Saturday, March 20, 2010

But if you try sometimes, you end up looking a bit silly

So I recently decided that I needed something to fill the Cbyv-shaped singing hole in my life and joined a 'political choir'. Little did I know it would also fill the ridiculous-things-to-write-about-shaped blogging hole in my life...

For it turns out that, as well as being a place to go and sing good songs with genuinely lovely people, this choir is like being in a particularly brilliant sit-com. It's run collectively, and the decision-making process is basically everything you might imagine would be produced by a well-meaning group of lefties taking certain things a tad too seriously.

To illustrate. Back when I was in Cbyv, we'd learn songs, and then we'd, you know, know those songs. We'd sing them again from time to time, unless they were rubbish, or too hard, in which case they'd be quietly dropped by a sort of tacit consensus.

In this choir, when you learn a new song, a collective decision has to be made on whether to take it into the repertoire. And, inevitably, that decision is preceded by an interminable discussion in which the song is taken apart and over-analysed until you are thoroughly sick of it and never want to sing it again.

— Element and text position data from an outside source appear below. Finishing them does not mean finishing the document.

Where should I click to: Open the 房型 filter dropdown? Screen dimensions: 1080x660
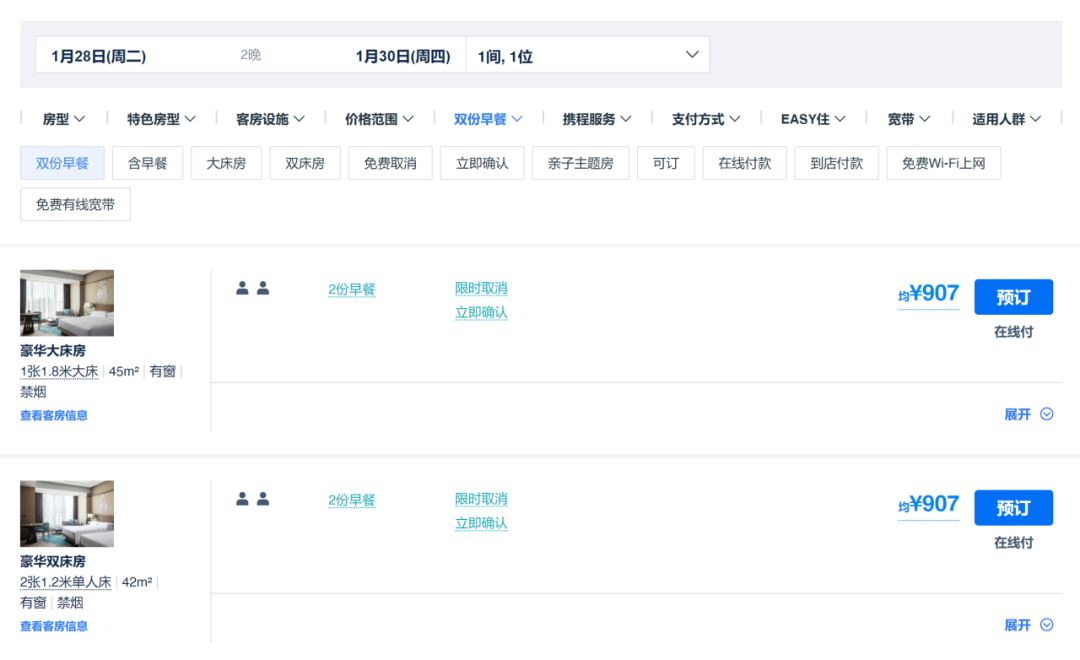click(x=63, y=119)
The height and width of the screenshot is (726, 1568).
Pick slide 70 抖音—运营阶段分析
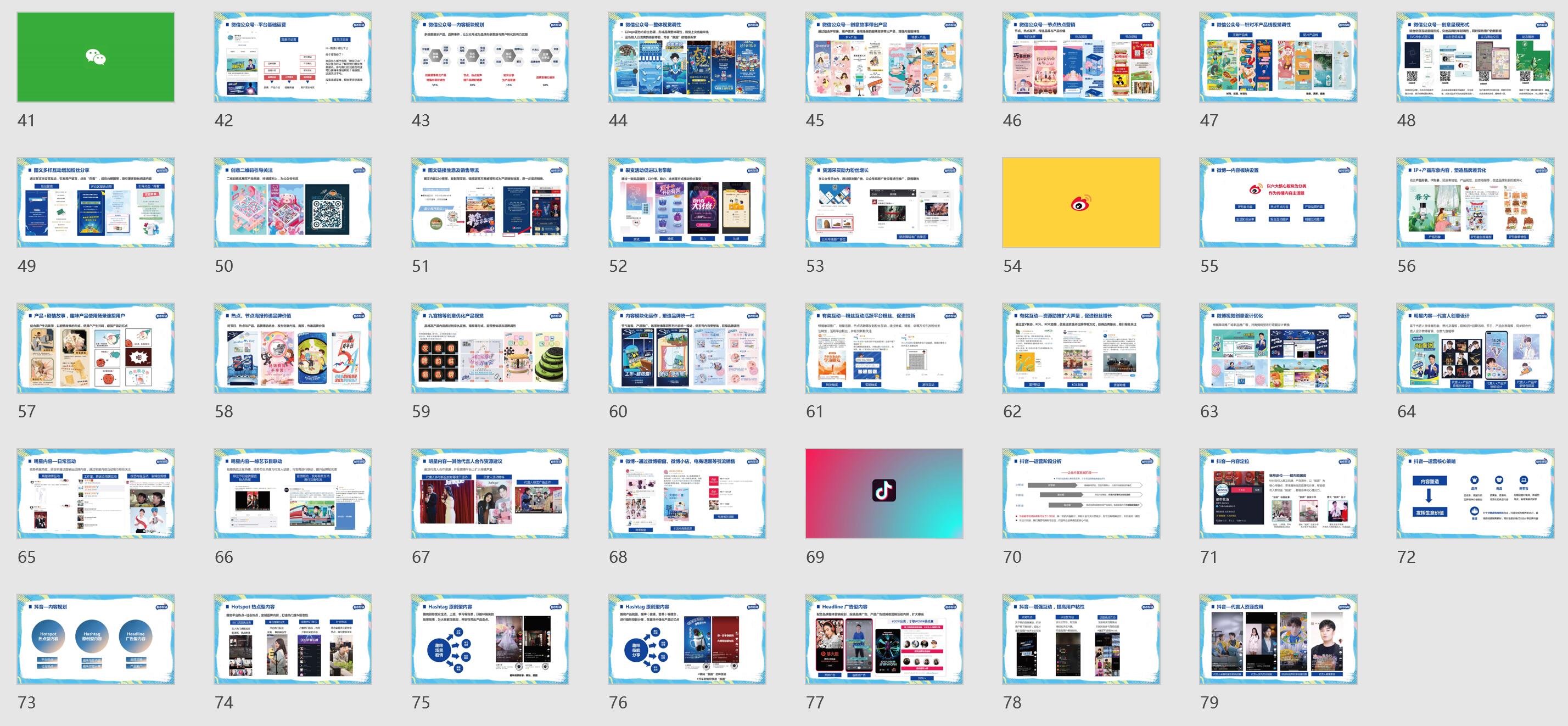click(x=1081, y=494)
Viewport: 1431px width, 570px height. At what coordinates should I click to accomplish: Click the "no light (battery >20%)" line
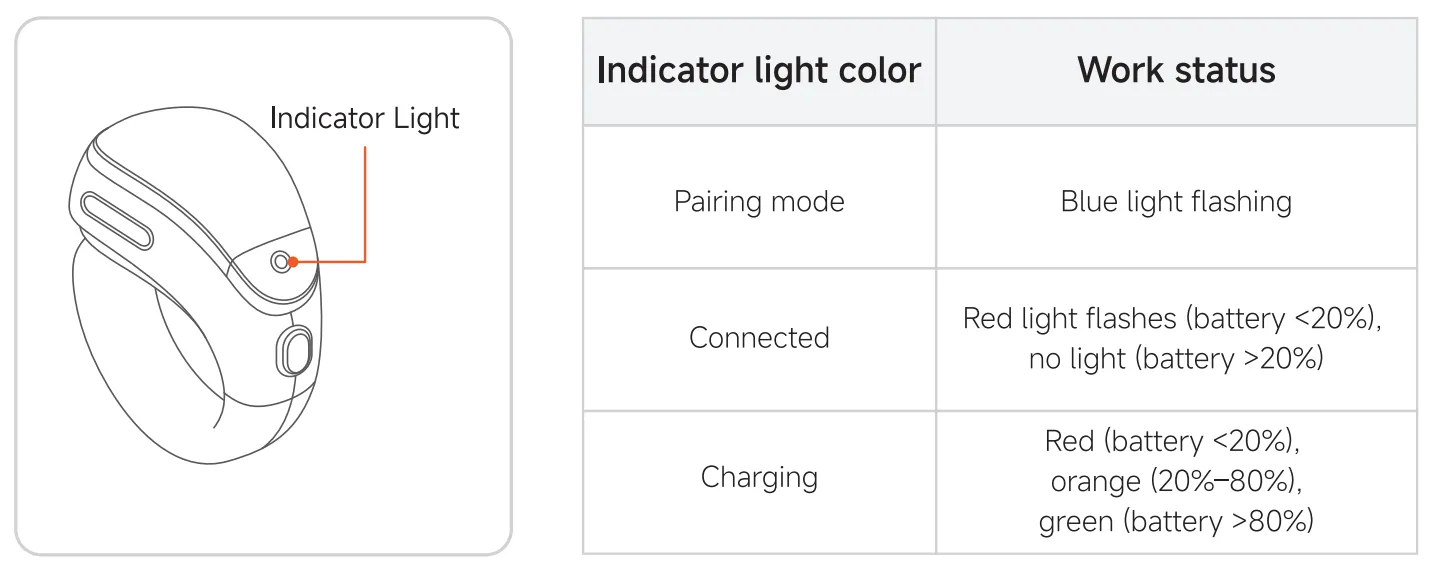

A few weeks ago, someone taught us an arrangement of Janis Joplin's 'Mercedes Benz' with the Rolling Stones' 'you can't always get what you want'. It was supposed to be a wry comment on consumerism (ho ho). I thought it was pretty reasonable, if perhaps a little try-hard. But several people in the choir took issue with the final line – which, for those of you not familiar with the Rolling Stones' oeuvre, is 'you can't always get what you want – but if you try sometimes, you get what you need.'

Why, you might reasonably ask, would anyone get exercised about this bland and inoffensive lyric? Because – wait for it – SOME PEOPLE TRY THEIR WHOLE LIVES AND THEY DON'T GET WHAT THEY NEED.

I kid you not – we genuinely had a vote in which several people voted not to 'take the song into the repertoire' as it stood, because they felt that it was making some kind of obnoxious Thatcherite statement to the effect that if the poor only tried a little harder, they'd be alright.

Don't get me wrong – I get on really well with pretty much everyone in the choir and the people making this argument were no exception: they are nice, and I tend to agree with their politics. But really, the only response I can muster to this is '?!?!!'

[I was going to end this by saying I'll keep you posted, but since my blogging record has been patchy at best for the last few years, and the readership has dwindled correspondingly until there isn't really a 'you' to speak of, it seems a bit redundant.]